CUDA 5.0 adds a new feature called “stream callbacks,” a new mechanism for CPU/GPU synchronization. Previously, CPU/GPU synchronization was accomplished by calling functions like cuStreamSynchronize(), which returns when all preceding commands in the stream have been completed, or cuEventSynchronize(), which waits until the specified event has been recorded by the GPU.
I spent some time investigating how stream callbacks are implemented on Windows 7. cudaStreamAddCallback() specifies a callback that will be called once, when all preceding operations in the stream have completed. CUDA makes no representation about when this callback will be performed, or the order in which the callbacks will be called, except that callbacks in a given stream will be called in the same order they were specified to that stream.

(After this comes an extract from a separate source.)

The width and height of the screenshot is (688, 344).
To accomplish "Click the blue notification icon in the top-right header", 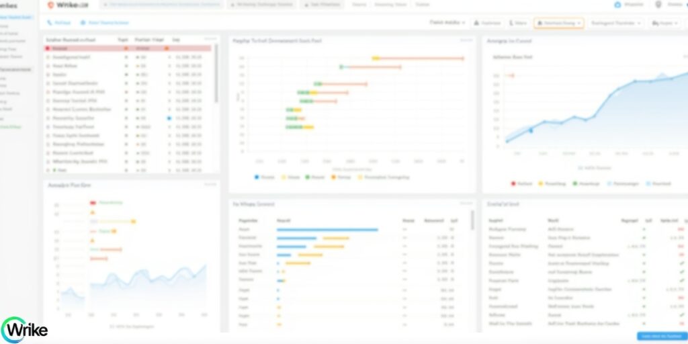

It is hard to imagine how NVIDIA implemented stream callbacks without creating at least one extra CPU thread, something that we never did while I was working on CUDA. We always knew that we could do useful things by creating CPU threads without the developer’s knowledge or involvement, like asynchronous memcpy of pageable memory. But, we were reluctant to create threads without an opt-in or some other sign that the developer wanted extra threads running around in their process. Also, making the driver fully thread-safe was a very difficult problem, not solved until CUDA 4.0.
So I wrote an application to look at the number of active threads in the system (and note, “the number of active threads” is always subject to change in a multithreaded operating system – in Windows, you take a “snapshot” of the process, presumably implemented using copy-on-write semantics like fork() in old-time UNIX, and count the active threads in the snapshot) using code from this MSDN page.
I learned some interesting things. First of all, the CUDA runtime creates 2 threads at initialization time – my app reports 3 active threads after cudaFree(0) has been called. (I had to add a one-second sleep to my app to detect this, since snapshotting and counting the active threads immediately after calling cudaFree() still yielded a thread count of 1 – the application thread). Using the CUDA driver API, I confirmed that the CUDA driver does not create any extra threads at initialization time (cuInit()) but does create them along with the context (cuCtxCreate()).
Anyway, it seems the first time cudaStreamAddCallback() is called, yet another CPU thread is created for purposes of calling into stream callbacks. I instrumented my app to detect and report a change in the ID of the calling thread, and confirmed that only one thread is ever used for this purpose. (But it would seem unwise to rely on that assumption!)
It’s important not to make any assumptions about the threading model for stream callbacks. Make sure your code is thread-safe. The verbiage in the CUDA C Programming Guide doesn’t exactly lend confidence, either:
[C]allbacks must not use any CUDA APIs. They can, however, make blocking calls but should not create a transitive dependency on CUDA APIs that are not guaranteed to be ready before the callback. For example, waiting for a thread that is waiting on cudaStreamSynchronize() is as bad as calling it directly. Callbacks carry the same scheduling restrictions as other commands issued on streams.
They, in a given stream, execute in the order in which they are added. However, false dependencies between commands issued to different streams (refer to Streams) can introduce false dependencies between callbacks from different streams and between kernels and callbacks in different streams. Further, as the execution order of callbacks is not guaranteed, it is not safe to have synchronization in user code between callbacks.
“Blocking” callbacks are ones that suspend execution of the CUDA stream until they’ve returned.
So what are stream callbacks good for? Frankly, I am not yet sure. I don’t think they enable anything that wasn’t possible before – they seem to be implemented in terms of previously-available CUDA abstractions (a combination of blocking events and having the CUDA driver’s CPU thread alternate between waiting for a CUDA event and calling into the application’s callback). Maybe they’re intended to enable something on applications that use nested parallelism.
In the meantime, if stream callbacks provide a more convenient mechanism to implement your application, no one will fault you for using them.